Comparing two REG files is often the easiest way to discover where in the registry Windows XP stores a setting. Create these REG files before and after changing a setting that is in the user interface and that you know is somewhere in the registry. This is how I found the location of the settings that Tweak UI includes and that I documented in Chapter 5, "Mapping Tweak UI." First I exported HKCU to a REG file. I changed a setting in Tweak UI and exported the same branch to a second REG file. Then I compared the two files to figure out which value changed when I changed the setting in Tweak UI. You can use this method to trace just about any setting that has a user interface to its location in the registry.

The only disadvantage to comparing two registry files is that the process requires a file-comparison tool. Windows XP comes with such a tool, though, which I'll tell you about later in this section. The advantages of this method are many. First it's quick and easy. Second its results are dead-on accurate. If you don't let a lot of time pass between each snapshot, the differences between the two should include only those settings you changed. Also, REG files are easy to read, so you won't have any problems deciphering the results.

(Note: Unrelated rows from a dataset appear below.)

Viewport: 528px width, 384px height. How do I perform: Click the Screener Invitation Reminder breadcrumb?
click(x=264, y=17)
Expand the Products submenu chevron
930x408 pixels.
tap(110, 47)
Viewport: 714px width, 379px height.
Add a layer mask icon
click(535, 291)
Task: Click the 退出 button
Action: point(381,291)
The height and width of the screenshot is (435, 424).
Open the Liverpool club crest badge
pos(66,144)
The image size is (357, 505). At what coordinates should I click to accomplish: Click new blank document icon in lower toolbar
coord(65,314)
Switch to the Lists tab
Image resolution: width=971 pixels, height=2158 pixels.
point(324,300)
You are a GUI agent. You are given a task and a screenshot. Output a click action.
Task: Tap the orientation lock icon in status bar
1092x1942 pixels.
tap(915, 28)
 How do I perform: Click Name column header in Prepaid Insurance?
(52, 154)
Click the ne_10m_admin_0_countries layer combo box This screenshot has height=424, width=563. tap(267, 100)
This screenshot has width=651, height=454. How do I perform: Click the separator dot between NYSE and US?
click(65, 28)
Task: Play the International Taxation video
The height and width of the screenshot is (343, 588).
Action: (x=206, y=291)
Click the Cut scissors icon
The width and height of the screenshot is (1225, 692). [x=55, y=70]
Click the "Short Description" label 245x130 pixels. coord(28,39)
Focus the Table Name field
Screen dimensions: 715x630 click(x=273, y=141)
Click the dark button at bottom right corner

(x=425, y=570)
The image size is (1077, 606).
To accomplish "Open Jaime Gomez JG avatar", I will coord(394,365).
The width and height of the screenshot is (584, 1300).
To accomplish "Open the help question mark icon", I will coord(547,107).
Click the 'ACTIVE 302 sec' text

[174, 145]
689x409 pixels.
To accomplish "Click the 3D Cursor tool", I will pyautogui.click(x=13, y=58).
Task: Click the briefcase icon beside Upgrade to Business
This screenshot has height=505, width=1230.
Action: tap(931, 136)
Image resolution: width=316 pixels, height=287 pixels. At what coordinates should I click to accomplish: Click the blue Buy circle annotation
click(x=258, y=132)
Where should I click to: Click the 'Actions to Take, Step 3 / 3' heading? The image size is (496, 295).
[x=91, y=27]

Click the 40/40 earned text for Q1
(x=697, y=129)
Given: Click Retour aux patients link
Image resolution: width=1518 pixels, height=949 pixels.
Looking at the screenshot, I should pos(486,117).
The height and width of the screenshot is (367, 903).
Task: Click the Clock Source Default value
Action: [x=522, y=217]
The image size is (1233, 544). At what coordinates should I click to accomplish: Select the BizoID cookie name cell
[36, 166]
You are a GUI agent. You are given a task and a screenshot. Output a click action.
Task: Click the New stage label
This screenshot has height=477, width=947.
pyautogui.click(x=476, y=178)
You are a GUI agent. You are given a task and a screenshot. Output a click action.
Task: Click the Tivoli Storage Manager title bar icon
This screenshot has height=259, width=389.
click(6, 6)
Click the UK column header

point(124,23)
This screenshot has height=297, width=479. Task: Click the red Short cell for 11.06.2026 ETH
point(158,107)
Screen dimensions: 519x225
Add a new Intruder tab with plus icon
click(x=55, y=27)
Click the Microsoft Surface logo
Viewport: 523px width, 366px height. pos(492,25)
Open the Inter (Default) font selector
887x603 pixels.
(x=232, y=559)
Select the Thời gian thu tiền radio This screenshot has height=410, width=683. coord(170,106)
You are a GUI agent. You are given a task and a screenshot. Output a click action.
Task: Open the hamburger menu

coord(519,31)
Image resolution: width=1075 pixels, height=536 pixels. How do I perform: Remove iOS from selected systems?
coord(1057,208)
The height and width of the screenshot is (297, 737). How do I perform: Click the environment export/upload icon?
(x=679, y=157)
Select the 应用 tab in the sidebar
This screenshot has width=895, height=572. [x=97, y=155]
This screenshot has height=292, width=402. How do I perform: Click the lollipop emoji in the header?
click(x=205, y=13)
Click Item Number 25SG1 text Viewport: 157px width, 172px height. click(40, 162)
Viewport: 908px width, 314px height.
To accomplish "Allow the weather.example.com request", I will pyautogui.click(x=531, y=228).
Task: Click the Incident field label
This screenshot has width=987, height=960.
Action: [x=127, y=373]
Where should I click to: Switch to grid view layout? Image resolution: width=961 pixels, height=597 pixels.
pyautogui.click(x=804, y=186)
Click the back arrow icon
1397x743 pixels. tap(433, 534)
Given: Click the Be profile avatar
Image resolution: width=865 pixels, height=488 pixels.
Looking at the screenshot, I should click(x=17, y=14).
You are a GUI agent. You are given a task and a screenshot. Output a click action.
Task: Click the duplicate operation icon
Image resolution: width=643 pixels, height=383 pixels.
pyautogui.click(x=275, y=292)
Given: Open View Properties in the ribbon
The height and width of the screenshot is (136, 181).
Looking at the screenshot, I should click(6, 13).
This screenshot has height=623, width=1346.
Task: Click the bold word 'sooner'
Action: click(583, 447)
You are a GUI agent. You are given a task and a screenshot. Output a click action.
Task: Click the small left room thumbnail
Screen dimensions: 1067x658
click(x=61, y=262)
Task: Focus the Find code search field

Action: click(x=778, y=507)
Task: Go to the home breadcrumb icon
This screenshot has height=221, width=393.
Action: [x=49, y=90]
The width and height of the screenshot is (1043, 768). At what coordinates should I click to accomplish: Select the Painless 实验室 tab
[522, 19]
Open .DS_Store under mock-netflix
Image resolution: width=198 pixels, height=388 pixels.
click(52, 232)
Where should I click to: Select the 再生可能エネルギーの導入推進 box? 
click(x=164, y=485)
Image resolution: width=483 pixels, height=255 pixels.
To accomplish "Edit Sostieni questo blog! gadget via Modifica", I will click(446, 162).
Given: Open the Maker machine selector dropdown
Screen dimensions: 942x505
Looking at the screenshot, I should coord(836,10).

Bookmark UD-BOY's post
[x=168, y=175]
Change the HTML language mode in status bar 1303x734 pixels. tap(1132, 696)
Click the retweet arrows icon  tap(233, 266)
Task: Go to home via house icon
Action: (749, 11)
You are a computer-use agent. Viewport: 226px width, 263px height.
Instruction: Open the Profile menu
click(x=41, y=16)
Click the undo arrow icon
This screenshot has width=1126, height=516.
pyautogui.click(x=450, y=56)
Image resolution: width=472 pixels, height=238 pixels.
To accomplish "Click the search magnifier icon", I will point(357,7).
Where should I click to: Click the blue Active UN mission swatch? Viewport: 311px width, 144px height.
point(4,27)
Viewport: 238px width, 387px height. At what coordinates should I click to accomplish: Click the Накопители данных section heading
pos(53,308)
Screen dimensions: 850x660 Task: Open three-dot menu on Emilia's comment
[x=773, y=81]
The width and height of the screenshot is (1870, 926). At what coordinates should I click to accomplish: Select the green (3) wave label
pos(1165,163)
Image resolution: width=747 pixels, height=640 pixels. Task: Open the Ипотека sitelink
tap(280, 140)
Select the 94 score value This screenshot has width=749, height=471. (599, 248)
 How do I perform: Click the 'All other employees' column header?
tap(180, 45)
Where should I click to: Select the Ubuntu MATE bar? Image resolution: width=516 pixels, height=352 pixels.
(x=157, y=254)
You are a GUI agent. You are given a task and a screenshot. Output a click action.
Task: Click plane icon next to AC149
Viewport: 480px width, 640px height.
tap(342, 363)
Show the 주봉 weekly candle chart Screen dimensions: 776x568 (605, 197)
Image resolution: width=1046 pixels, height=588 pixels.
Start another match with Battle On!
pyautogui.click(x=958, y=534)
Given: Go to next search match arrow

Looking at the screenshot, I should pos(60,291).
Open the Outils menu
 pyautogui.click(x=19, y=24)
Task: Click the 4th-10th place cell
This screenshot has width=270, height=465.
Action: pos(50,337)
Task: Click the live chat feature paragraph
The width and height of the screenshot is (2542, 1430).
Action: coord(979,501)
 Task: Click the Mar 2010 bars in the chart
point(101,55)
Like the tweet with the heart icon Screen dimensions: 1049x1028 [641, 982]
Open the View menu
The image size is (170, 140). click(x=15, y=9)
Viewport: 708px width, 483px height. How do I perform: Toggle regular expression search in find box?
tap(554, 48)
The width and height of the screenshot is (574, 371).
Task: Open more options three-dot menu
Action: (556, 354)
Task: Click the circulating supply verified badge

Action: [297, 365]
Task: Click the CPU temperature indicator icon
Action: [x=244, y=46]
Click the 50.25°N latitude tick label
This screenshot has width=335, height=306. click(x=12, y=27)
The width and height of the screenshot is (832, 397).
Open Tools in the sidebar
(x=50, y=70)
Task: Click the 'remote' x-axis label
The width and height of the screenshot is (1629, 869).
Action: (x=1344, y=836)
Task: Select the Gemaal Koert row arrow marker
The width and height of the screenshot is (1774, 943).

Now for some details. Recall that Registry Editor (Regedit) can export all or part of the registry to text files that have the .reg extension (REG files). A REG file looks similar to an INI file. It contains one or more sections; the name of each section is the path of a registry key. Each section contains the key's values. The format of each value is name = value. If the value is a string containing spaces, value must be quoted. Each key's default value looks like @= value. Chapter 9, "Scripting Registry Changes," describes REG files in all their glory, including how to interpret the different types of values in them. To export the registry to a REG file, click the key that you want to export. Then on the File menu, click Export. In the Export Registry File dialog box, click Win9x/NT4 Registration Files (*.reg) to export to a version 4 ANSI REG file. Remember from Chapter 2, "Using the Registry Editor," that Regedit supports REG files in two different file formats: ANSI and Unicode. Many file-comparison tools work only with the first, thus you must create version 4 ANSI REG files for them. The tools I talk about in this chapter support Unicode text files, though. If you're not familiar with ANSI and Unicode character encoding, see Chapter 1, "Learning the Basics."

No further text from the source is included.